2016 Fake News on Facebook Politics Pages and Current Engagement¶

Sam DeMarinis and Nick Radwin

Project Goals¶

The goal of this project is to analyze how nine Facebook news pages’ overall engagement today has changed with respect to their amount of fake news reported in 2016. We are taking pre-existing data and gathering our own from a different social media platform's perspective to make conclusions about the relationship between a news source's amount of fake news in 2016 and their popularity today.

Project Dataset¶

The dataset that we are considering working with comes from a study conducted in BuzzFeed’s 2016 article "Fact-Checking Facebook Politics Pages." At the time of the 2016 presidential election, there were increasing amounts of fake news being spread on Facebook and other platforms. BuzzFeed News decided to conduct a study to determine the frequency of misinformation being spread from the Left and from the Right. They did so by analyzing three hyperpartisan right- and left-wing Facebook pages as well as three large mainstream political news pages. Over the course of seven weekdays, they kept track of each post made by each of these news sources and manually fact checked them. Posts were rated “Mostly True” or “Mostly False” (a post that was “satirical or opinion-driven” was labeled as “no factual content”). They also analyzed the engagement statistics (reactions, shares, comments) for each of these posts, as well as the kind of media it was (link, photo, video, etc.). In total, 2,282 posts were rated: 1,145 from mainstream pages, 666 from hyperpartisan right-wing pages, and 471 from hyperpartisan left-wing pages (CITE).
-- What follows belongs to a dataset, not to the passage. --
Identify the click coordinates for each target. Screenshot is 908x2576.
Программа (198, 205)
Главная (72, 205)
Since BuzzFeed news already provided us with an in-depth analysis of the data that they collected, we are interested in combining this dataset with other dataset(s) in order to answer questions of our own. One such question that we are hoping to answer is how the engagement of these news pages has changed from 2016 to 2022. Are pages that contained large amounts of fake news in 2016 more or less popular now? Do they cease to exist?
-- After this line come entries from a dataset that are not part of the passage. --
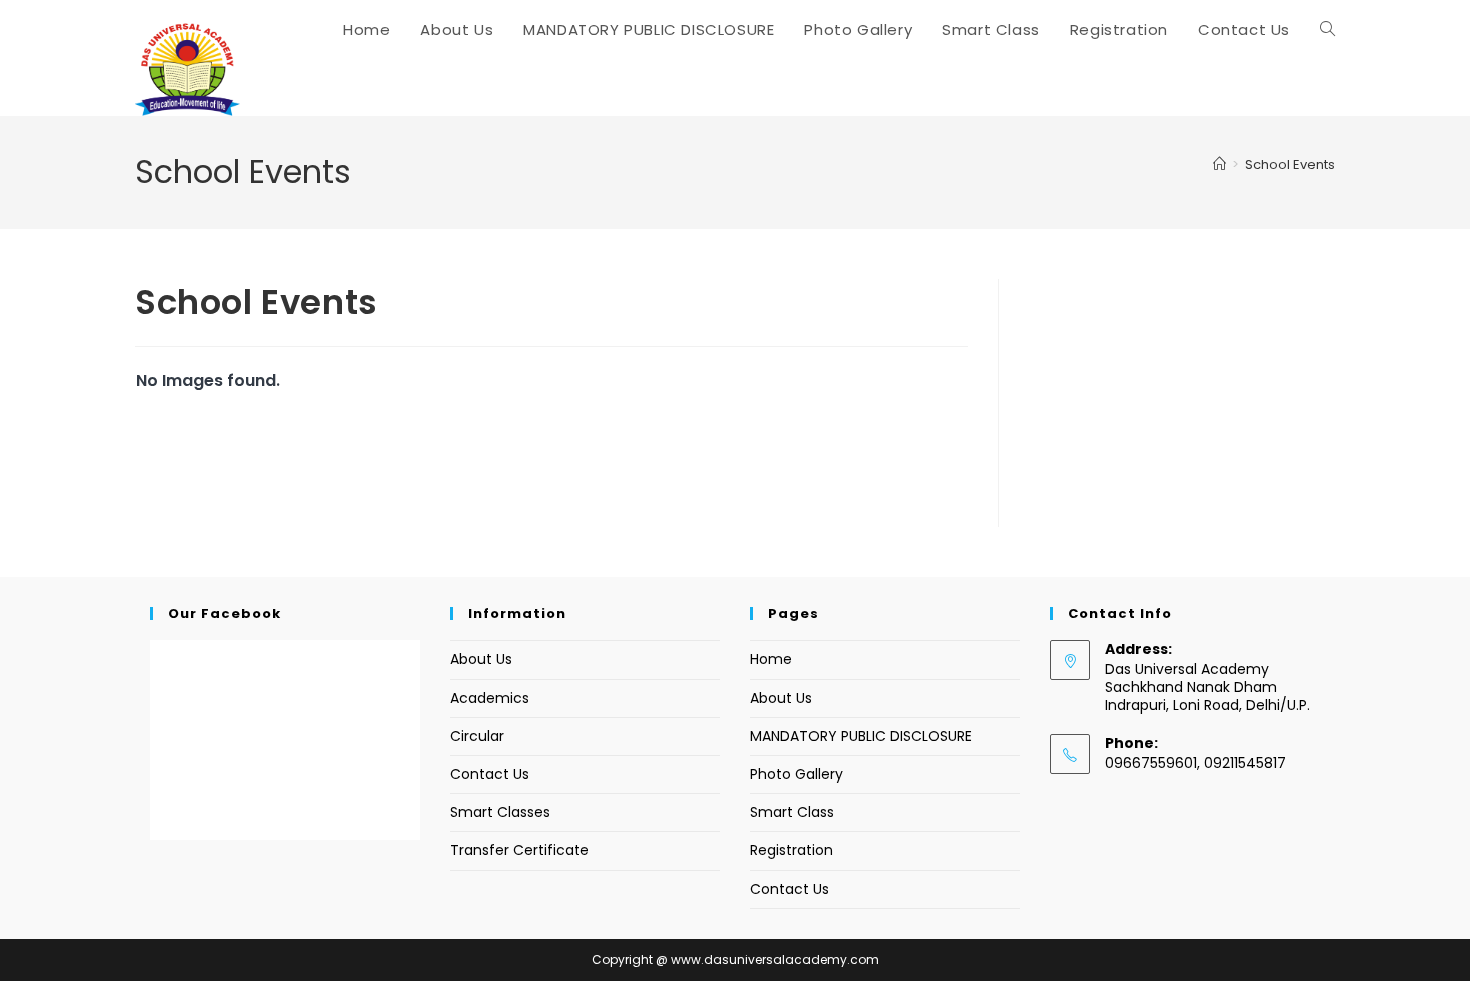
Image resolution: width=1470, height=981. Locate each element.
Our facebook (224, 613)
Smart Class (792, 812)
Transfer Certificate (519, 850)
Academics (489, 698)
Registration (791, 850)
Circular (477, 736)
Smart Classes (500, 812)
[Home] (1219, 164)
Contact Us (489, 774)
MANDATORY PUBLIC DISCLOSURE (861, 736)
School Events (1290, 164)
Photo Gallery (796, 774)
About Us (481, 659)
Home (771, 659)
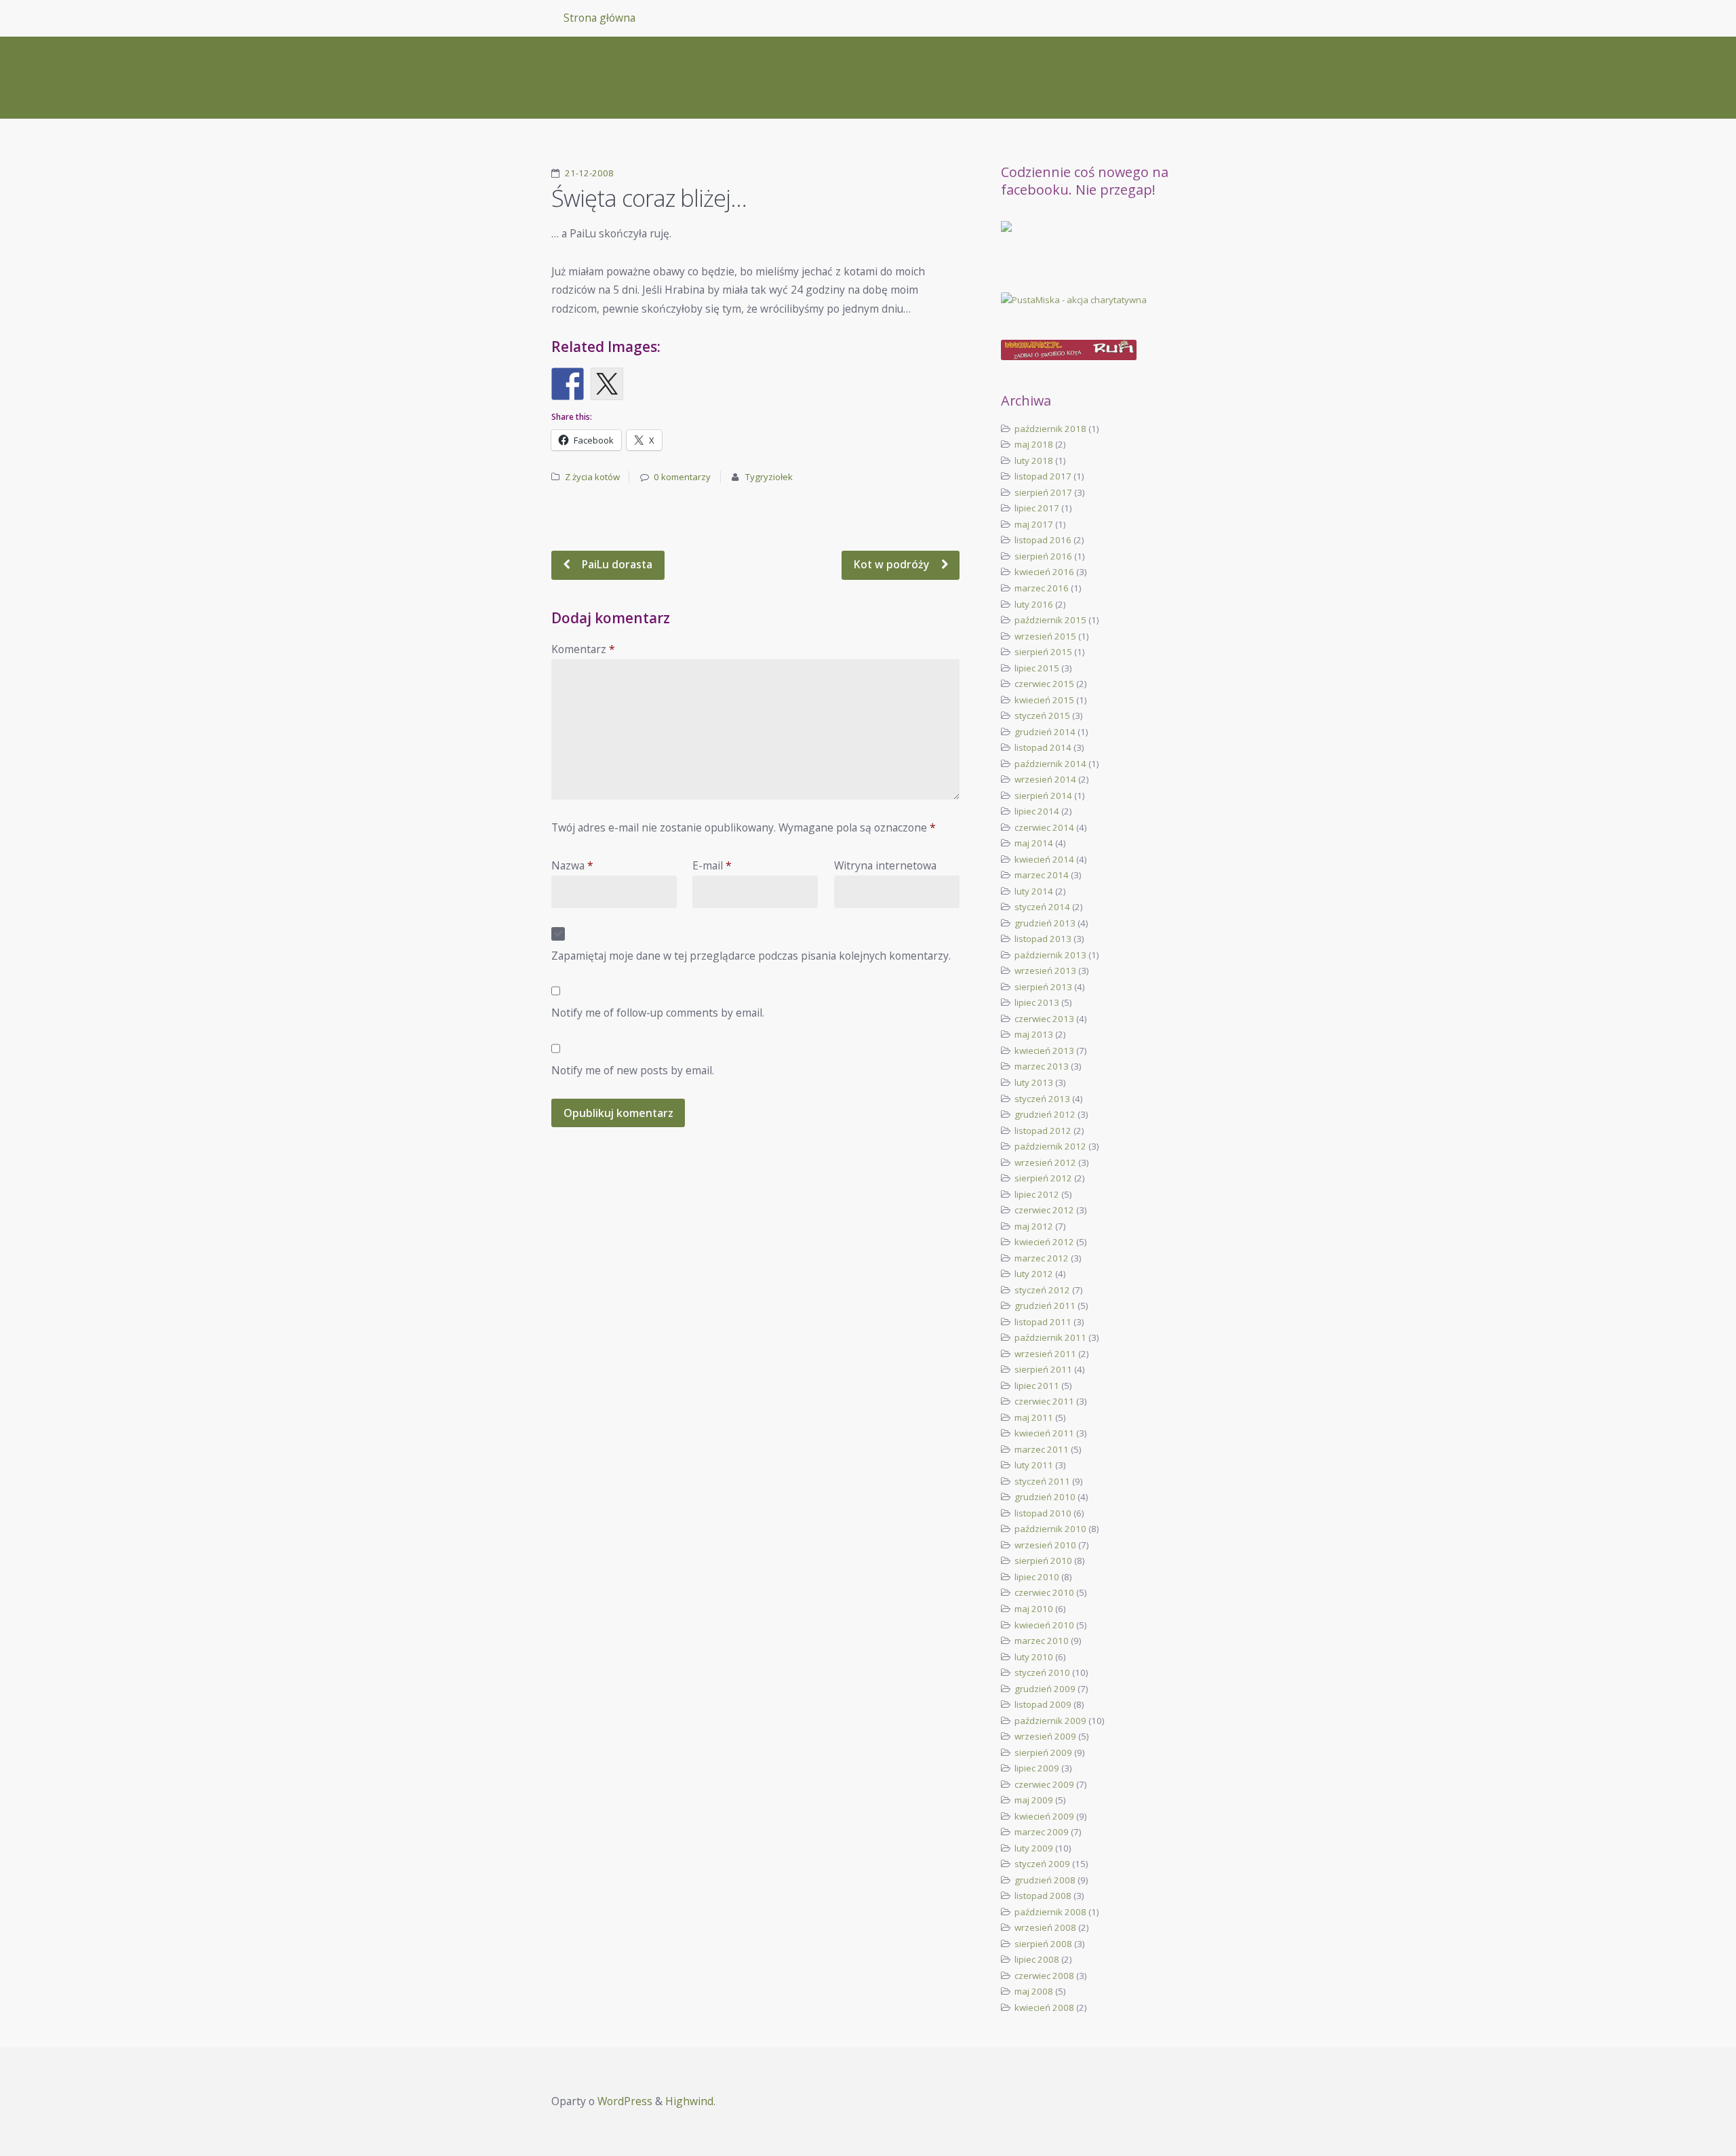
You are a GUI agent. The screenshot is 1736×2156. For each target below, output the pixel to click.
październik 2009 (1050, 1720)
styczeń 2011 (1042, 1481)
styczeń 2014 (1042, 907)
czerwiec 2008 (1044, 1975)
If we are to use another dataset to make new insights, we will consider how memes influence the frequency and momentum of misinformation in the pubic media, since our primary dataset does not consider satirical content. Looking at this relationship would give us a much more well-rounded view of how misinformation manifests over time, as memes often spark new interest in social issues and can be very polarizing because of their opinion-driven nature.

Colaboration Plan¶

Our collaboration plan is to meet at least twice a week to finalize milestones 1, due October 14, and 2, due November 18. Our workflow starts in a shared google doc, making it easier compared to Google Colab for seeing live updates from each other. From the google doc, our work is formatted in Colab; Colab allows us to fill the gaps in our project that google docs leaves, since we can’t deal with our data in docs. Our milestones are then finalized in Colab with plotting commands, relevant data concatenation, and other data visualizations or insights.

ETL (Extraction, Transform, and Load)¶

We are going to load the dataset created by BuzzFeed News into a pandas DataFrame. The dataset is already grouped by the Facebook accounts, and each observational unit is a post. Columns consist of each post's account_id, post_id, Category, Page, Post URL, Date Published, Post Type, Rating, Debate, share_count, reaction_count, and comment_count.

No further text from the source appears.